→ **Do this**
Extract every line of the material below that contains the word "side", and reproduce each one in full.
========================
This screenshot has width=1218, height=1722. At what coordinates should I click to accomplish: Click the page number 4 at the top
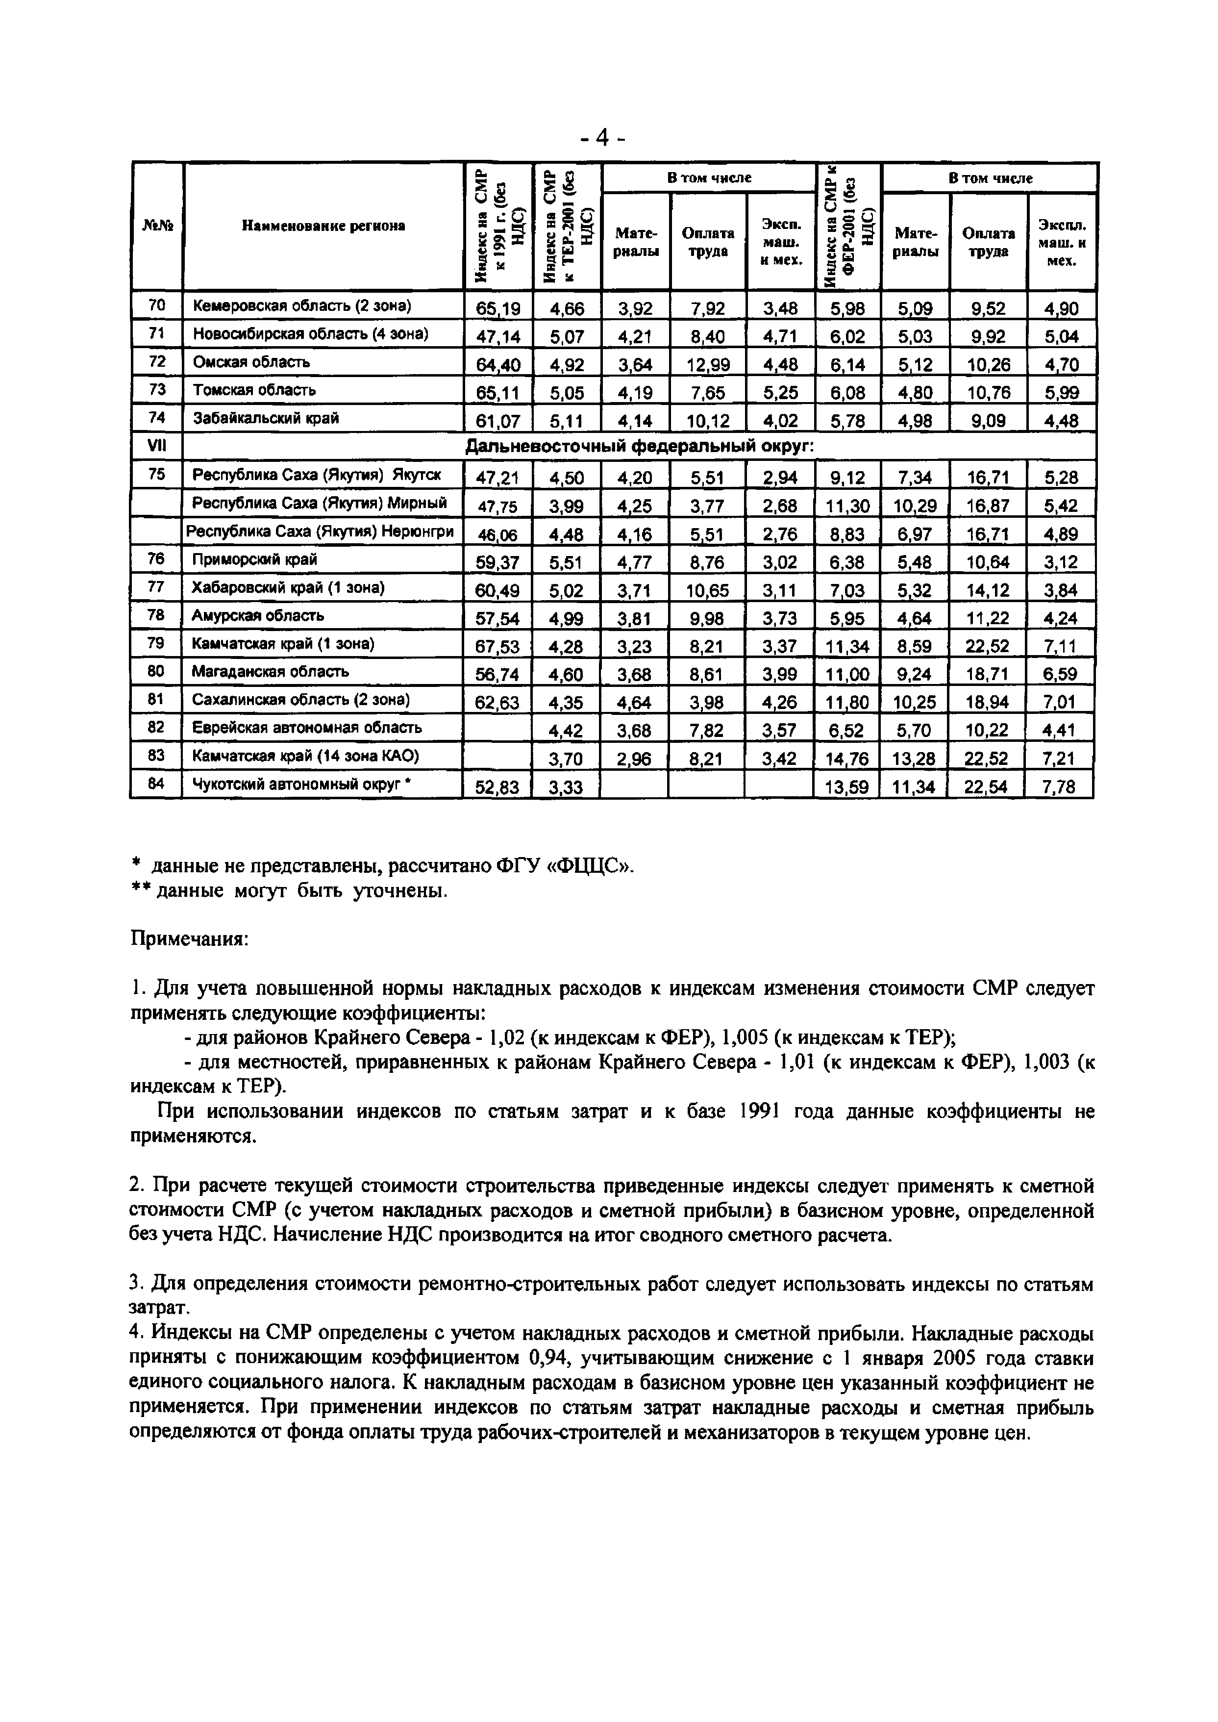602,138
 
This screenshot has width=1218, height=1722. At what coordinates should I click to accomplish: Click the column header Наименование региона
323,226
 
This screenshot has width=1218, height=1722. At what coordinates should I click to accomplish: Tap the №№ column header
157,226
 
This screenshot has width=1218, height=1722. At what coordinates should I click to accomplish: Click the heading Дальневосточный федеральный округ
640,447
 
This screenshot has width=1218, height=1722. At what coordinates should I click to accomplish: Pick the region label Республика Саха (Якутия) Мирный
320,503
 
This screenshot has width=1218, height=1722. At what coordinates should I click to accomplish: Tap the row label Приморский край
254,560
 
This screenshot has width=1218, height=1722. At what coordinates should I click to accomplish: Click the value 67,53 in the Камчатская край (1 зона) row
497,647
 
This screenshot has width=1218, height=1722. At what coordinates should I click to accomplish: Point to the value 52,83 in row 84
497,787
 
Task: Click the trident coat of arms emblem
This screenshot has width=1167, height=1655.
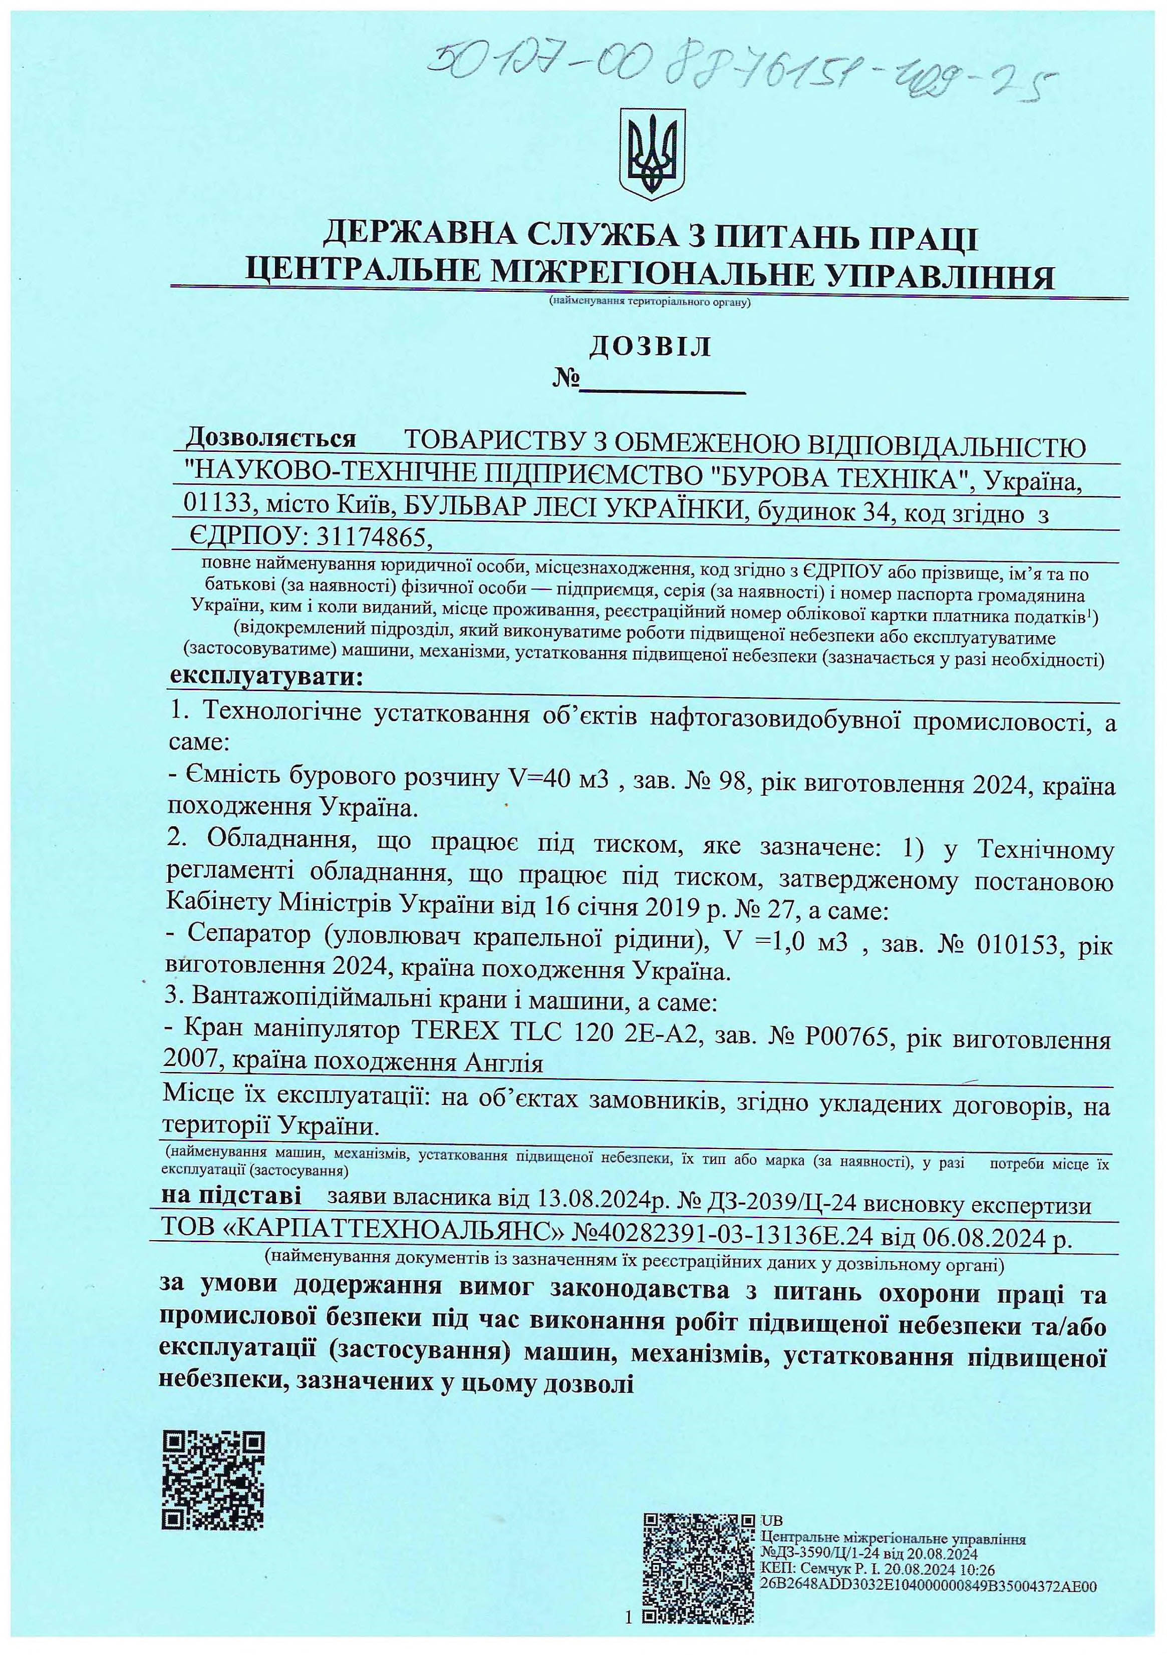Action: [x=651, y=154]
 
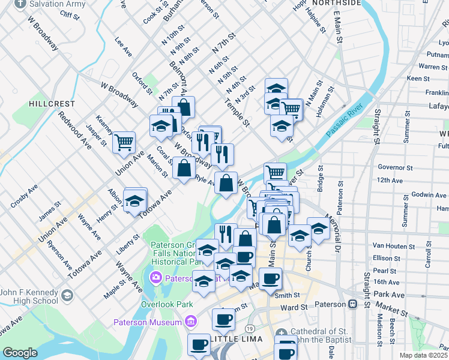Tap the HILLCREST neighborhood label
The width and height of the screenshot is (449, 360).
pyautogui.click(x=52, y=104)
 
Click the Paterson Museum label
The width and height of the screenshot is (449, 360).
pyautogui.click(x=148, y=323)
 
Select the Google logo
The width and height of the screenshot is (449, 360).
pyautogui.click(x=20, y=352)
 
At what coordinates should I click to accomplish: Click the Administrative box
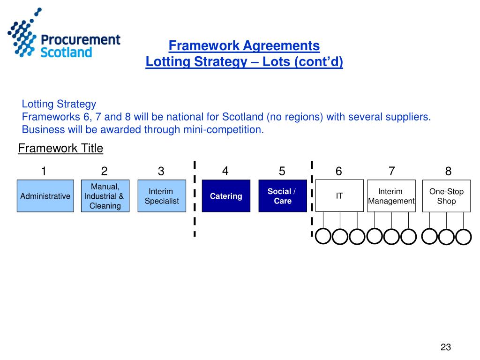point(45,196)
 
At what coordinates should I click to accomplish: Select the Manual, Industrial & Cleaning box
point(104,196)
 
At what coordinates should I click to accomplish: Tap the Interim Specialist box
point(162,196)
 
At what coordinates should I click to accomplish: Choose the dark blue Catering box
point(226,196)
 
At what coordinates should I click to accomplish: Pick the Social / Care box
point(282,196)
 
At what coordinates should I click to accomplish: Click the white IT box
point(339,195)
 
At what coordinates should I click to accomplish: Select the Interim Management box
point(391,196)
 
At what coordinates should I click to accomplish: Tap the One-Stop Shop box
point(446,196)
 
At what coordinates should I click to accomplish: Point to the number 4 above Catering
point(225,171)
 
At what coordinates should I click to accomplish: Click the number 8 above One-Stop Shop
point(448,172)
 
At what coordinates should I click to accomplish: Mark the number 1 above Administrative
point(44,172)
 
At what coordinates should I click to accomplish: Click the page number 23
point(445,347)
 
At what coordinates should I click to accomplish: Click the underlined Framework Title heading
point(60,149)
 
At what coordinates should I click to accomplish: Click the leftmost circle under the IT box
point(323,237)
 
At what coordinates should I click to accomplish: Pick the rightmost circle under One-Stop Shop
point(464,237)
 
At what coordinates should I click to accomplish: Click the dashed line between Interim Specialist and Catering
point(194,199)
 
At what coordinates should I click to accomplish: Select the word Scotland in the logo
point(66,52)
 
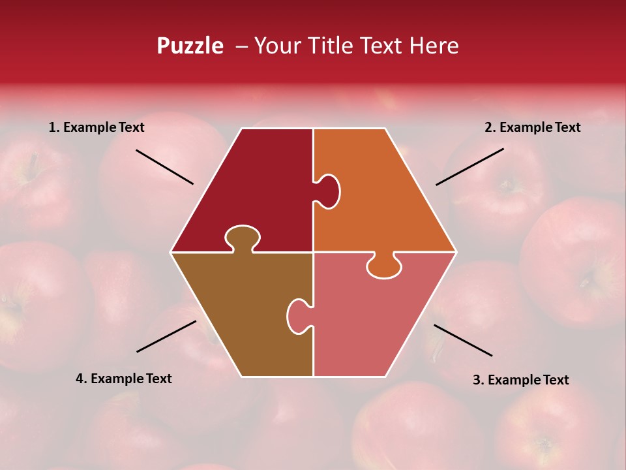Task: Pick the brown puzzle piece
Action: pyautogui.click(x=241, y=313)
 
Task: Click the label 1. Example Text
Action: pyautogui.click(x=97, y=127)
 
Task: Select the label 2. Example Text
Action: pyautogui.click(x=532, y=127)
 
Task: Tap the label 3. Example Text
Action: pyautogui.click(x=520, y=380)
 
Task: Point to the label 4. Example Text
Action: pyautogui.click(x=124, y=379)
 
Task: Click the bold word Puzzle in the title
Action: pyautogui.click(x=190, y=46)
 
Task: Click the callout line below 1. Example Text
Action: pyautogui.click(x=164, y=167)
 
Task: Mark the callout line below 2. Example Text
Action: pyautogui.click(x=470, y=166)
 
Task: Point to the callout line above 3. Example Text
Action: pyautogui.click(x=463, y=340)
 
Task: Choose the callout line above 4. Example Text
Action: pyautogui.click(x=166, y=336)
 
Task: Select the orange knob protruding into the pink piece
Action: pyautogui.click(x=383, y=267)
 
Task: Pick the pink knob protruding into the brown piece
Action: pyautogui.click(x=298, y=315)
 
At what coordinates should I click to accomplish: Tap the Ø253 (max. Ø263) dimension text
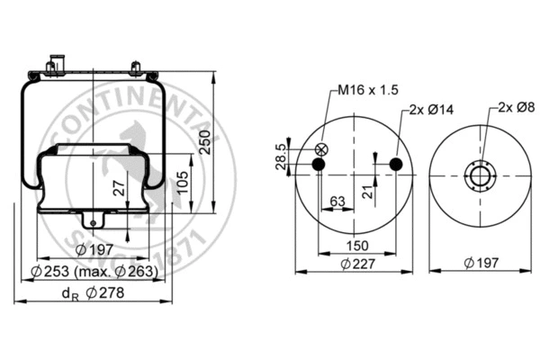pyautogui.click(x=95, y=270)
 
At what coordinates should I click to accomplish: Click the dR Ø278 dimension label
pyautogui.click(x=93, y=292)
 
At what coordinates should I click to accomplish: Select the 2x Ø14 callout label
pyautogui.click(x=430, y=109)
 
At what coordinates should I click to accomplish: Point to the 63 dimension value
pyautogui.click(x=337, y=202)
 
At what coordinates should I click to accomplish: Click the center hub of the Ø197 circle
pyautogui.click(x=482, y=175)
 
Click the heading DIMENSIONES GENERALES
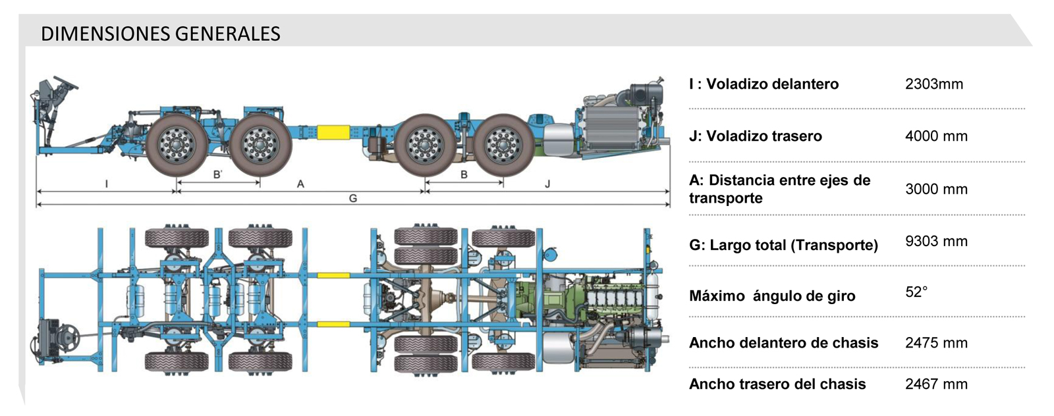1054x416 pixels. click(160, 34)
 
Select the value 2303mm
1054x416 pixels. click(933, 84)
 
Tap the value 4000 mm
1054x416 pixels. click(936, 136)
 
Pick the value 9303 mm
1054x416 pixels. click(936, 241)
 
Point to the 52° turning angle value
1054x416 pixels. click(916, 292)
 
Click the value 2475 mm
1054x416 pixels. click(936, 342)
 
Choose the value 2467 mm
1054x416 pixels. click(936, 384)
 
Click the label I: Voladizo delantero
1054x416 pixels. click(763, 84)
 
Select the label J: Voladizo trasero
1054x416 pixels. click(755, 136)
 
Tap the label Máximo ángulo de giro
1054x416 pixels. click(771, 296)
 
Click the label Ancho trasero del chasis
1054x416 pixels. click(777, 384)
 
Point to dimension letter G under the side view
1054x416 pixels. click(353, 198)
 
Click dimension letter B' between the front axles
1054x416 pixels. click(217, 174)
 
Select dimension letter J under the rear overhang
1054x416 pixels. click(547, 184)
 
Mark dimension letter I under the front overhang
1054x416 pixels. click(107, 184)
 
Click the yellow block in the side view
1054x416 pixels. click(333, 132)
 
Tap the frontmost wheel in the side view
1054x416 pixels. click(176, 144)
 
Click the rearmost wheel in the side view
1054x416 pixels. click(503, 144)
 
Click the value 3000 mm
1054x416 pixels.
========================
→ **Completed exercise**
Point to dimension letter G under the side view
Click the yellow block in the side view
Tap the frontmost wheel in the side view
Click the rearmost wheel in the side view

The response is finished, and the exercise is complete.